• WHAT THE TASK REQUIRES
The answer must consist solely of the lines from the line with "Click the Q235B 15 material cell" to the final line of the data below, reproduced exactly, pictures omitted.

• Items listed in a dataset

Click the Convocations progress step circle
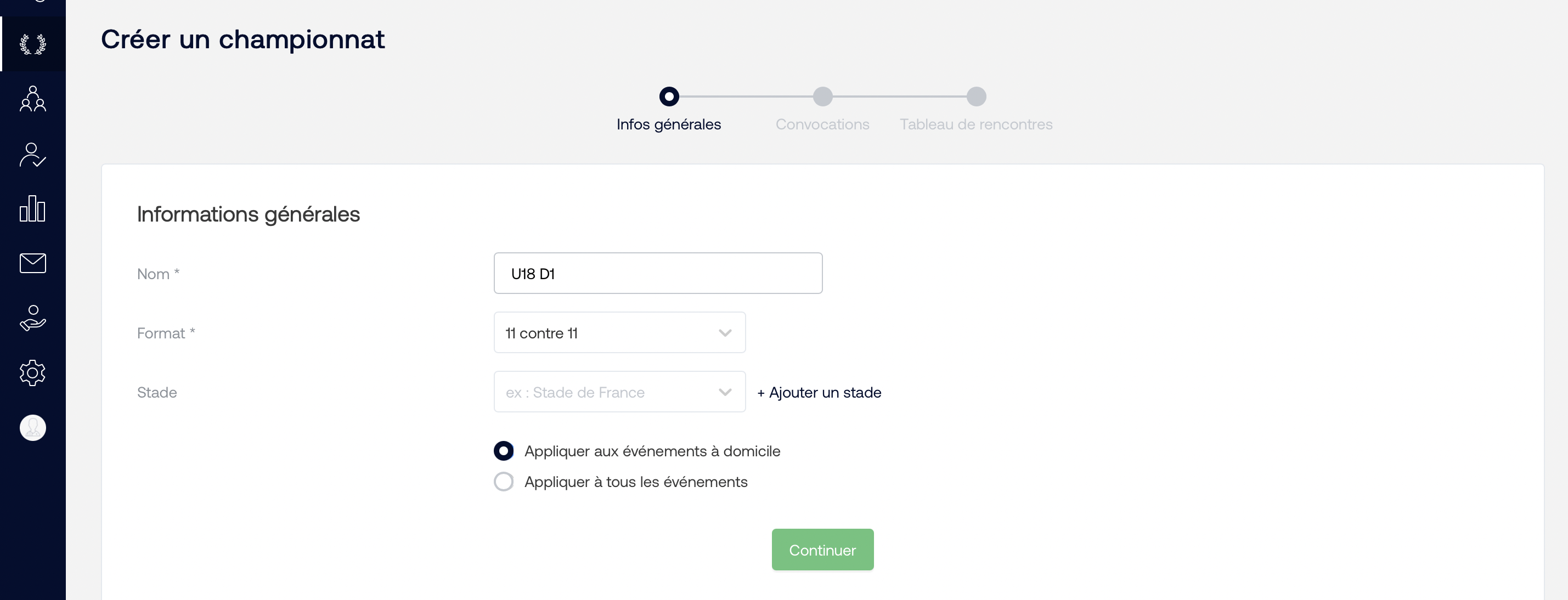Screen dimensions: 1568x600 (822, 96)
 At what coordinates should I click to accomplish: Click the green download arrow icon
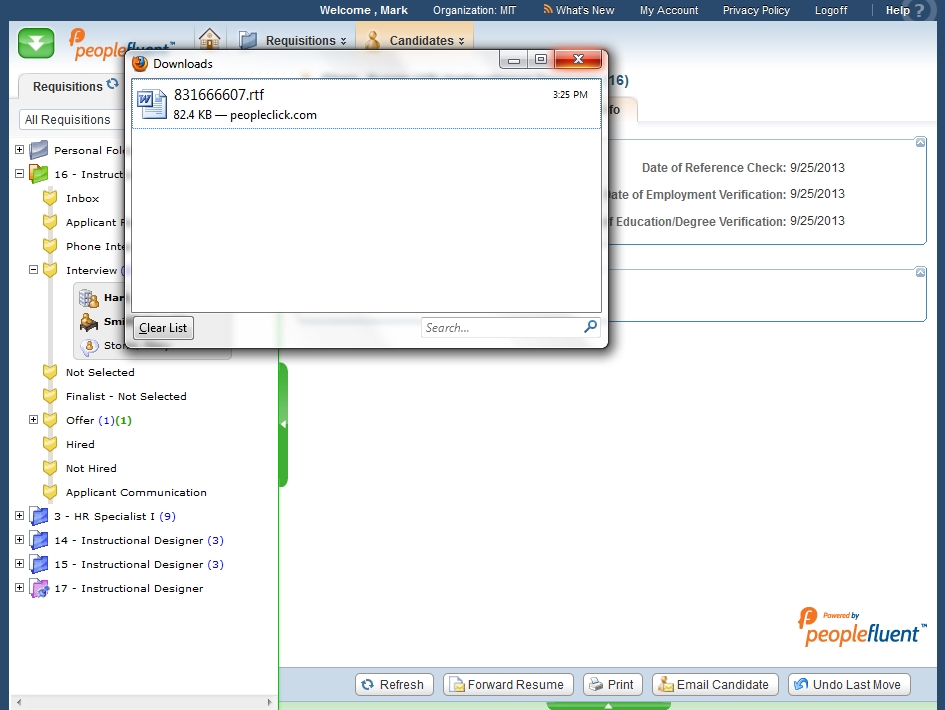coord(36,43)
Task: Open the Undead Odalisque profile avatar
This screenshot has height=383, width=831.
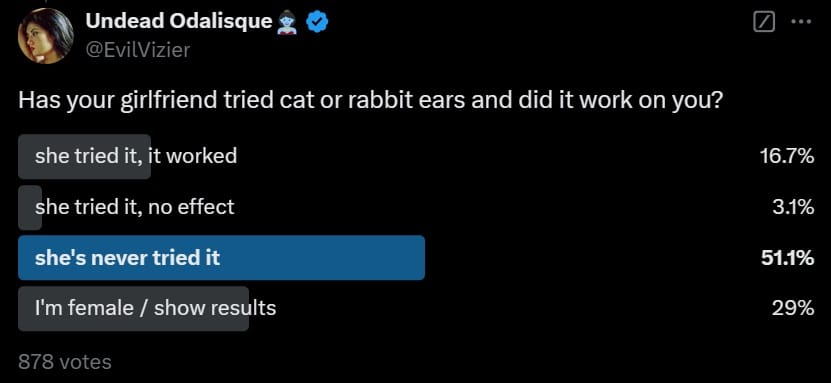Action: point(46,35)
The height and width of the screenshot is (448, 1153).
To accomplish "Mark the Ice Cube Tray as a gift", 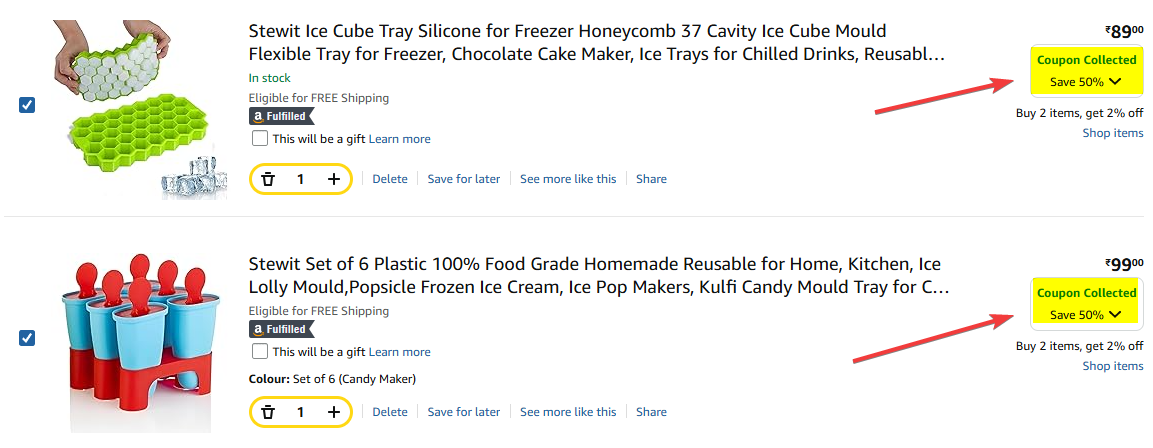I will pyautogui.click(x=260, y=139).

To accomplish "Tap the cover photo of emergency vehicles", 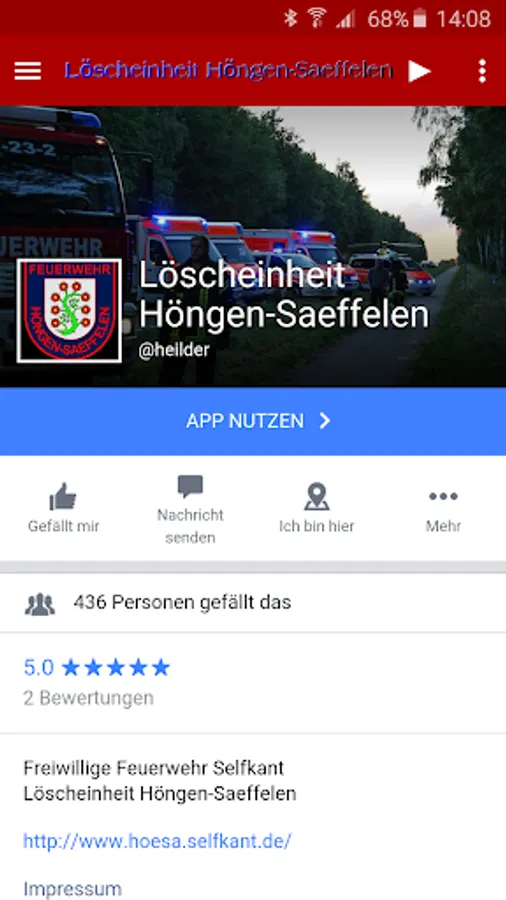I will [x=253, y=247].
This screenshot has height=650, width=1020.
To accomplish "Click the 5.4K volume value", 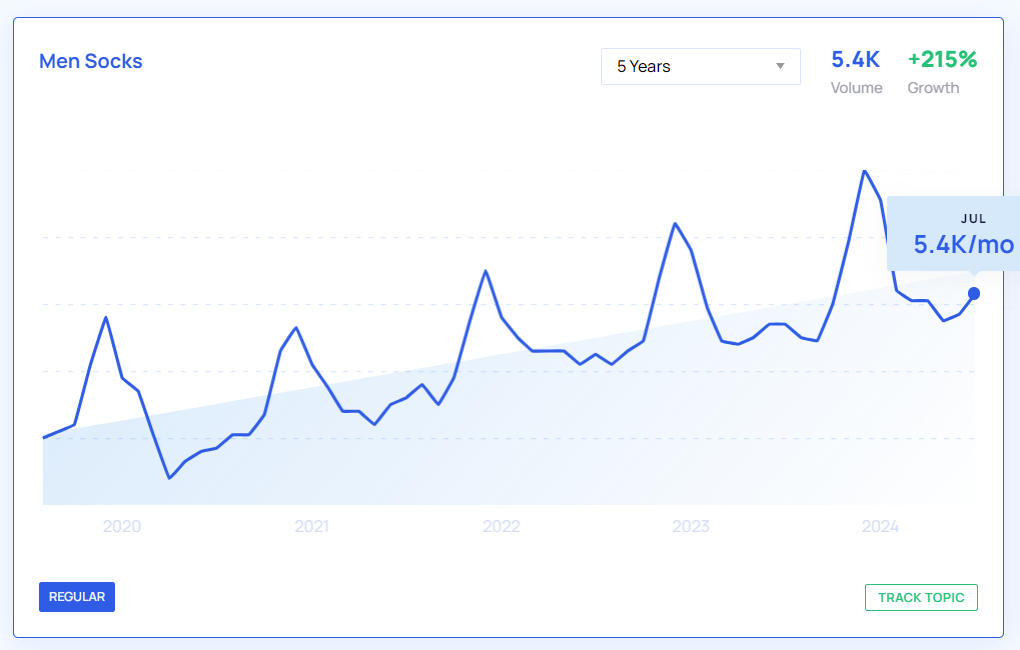I will tap(855, 60).
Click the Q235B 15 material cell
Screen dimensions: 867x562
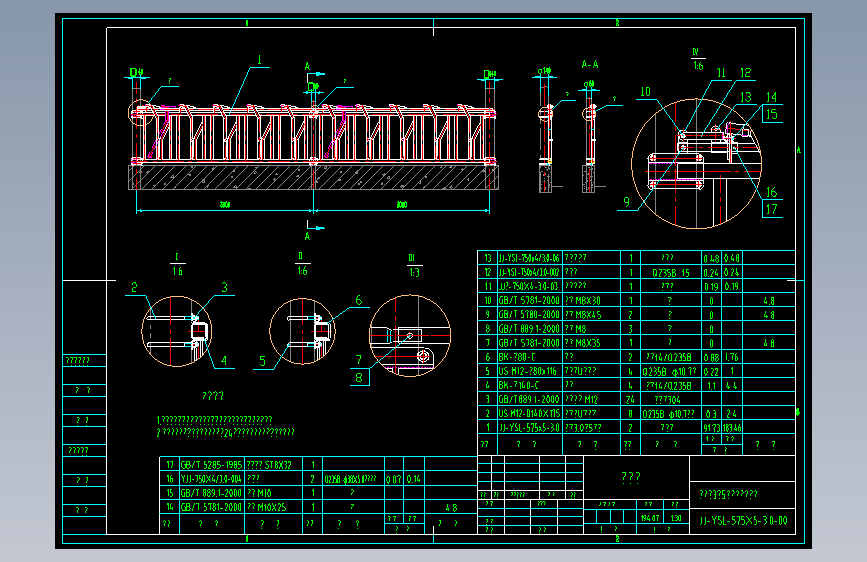(671, 272)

• ANSWER TO THIS TASK
Click the Q235B 15 material cell
Screen dimensions: 867x562
(671, 272)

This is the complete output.